Sunday, November 27, 2011

Why Can't We All Get Along?

If you read my previous post you saw how close I am to my cousin who lives in New York. As the post noted, she was a journalist for CBS News.  Our family is somewhat conservative. She is more liberal, in part as she tells me, because as a journalist she has witnessed so much first hand.  I can certainly understand that. 

My cousin is very kind and invited me to spend Thanksgiving with her and her family. Every night my cousin and I would talk politics and public policy.  Few things are more invigorating than a lively and intelligent current affairs discussion with someone well informed and passionate.  My cousin is that kind of person. We can disagree (we do) and not be disagreeable. I find that my thought process is much sharper after a good exchange of ideas and policy alternatives.

My mother used to ask why is the political process so harsh, why can't we do what is right and why is it so partisan.

I think I now know the answer.  It became very clear to me as I talked to my cousin.  Reasonable and intelligent people can disagree on the goal and the best way to reach the goal. Both sides think they are right.  In all actuality, only one side truly wins.

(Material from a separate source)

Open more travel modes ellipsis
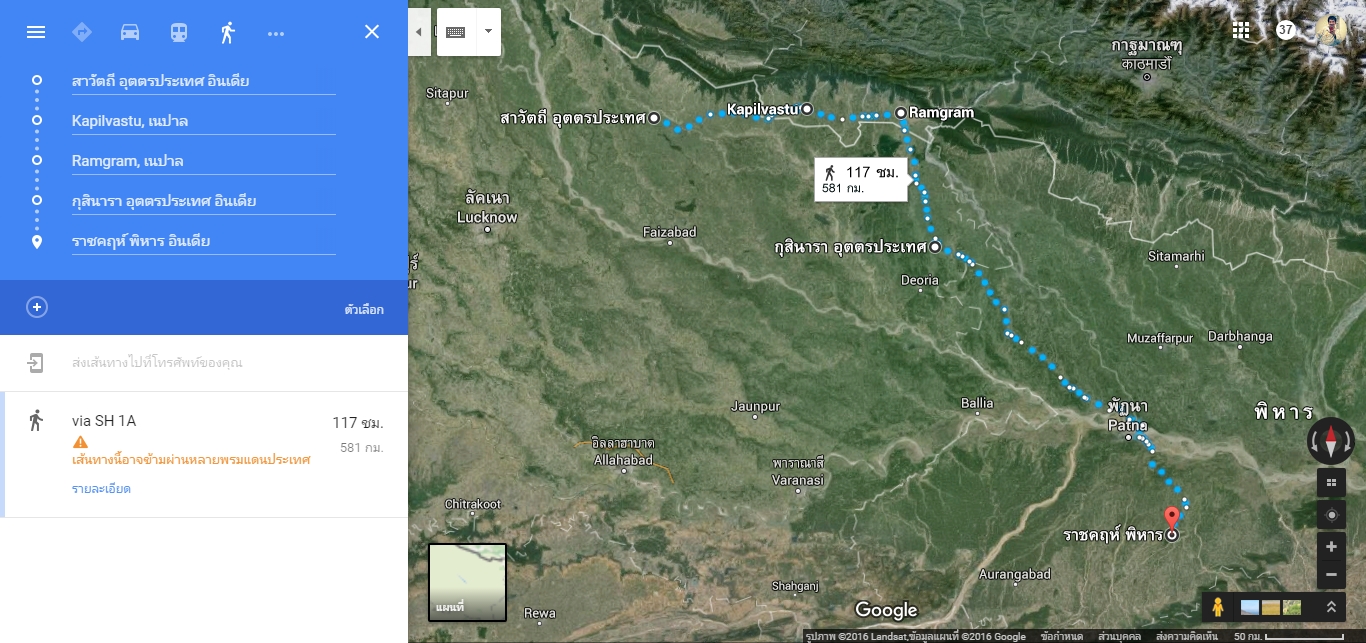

We hear alot about the need for bipartisanship and compromise.  In my study of the political process (at least lately) compromise is not necessarily about getting half or a quarter of the loaf, it is about the losing side softening the edges of a new law as much as possible. In other words, how can the minority amend new legislation that allows for the least amount of negative impact to their constituents and supporters.

Any new and sweeping legislation creates a different set of winners and losers.  At least to me, this is why we have such fierce partisanship.  No one wants to be on the losing side.   

Will it get any better? No, I think not.  That is not necessarily bad.  We must realize the U.S. House is very much run by the majority and if the majority has the votes, it can get through any bill without even consulting or working with the minority. The U.S. Senate is structured around giving the minority to shape or influence legislation. This is usually done by knowledge of the rules and the filibuster. 

That type of structure makes it much harder to agree on the goal and way to get to the goal. Congress holds hearings and you can see people who testify have totally different ideas on what should be done and how. 

Our founding fathers thought long and hard before they came up with our structure of government.  So far, it has worked well for the United States with several changes like allowing women to vote, the election of U.S. Senators by direct vote instead of each state legislature,and lowering the voting age. 

So why can't get along? As I wrote earlier, high stakes and no one wants to lose.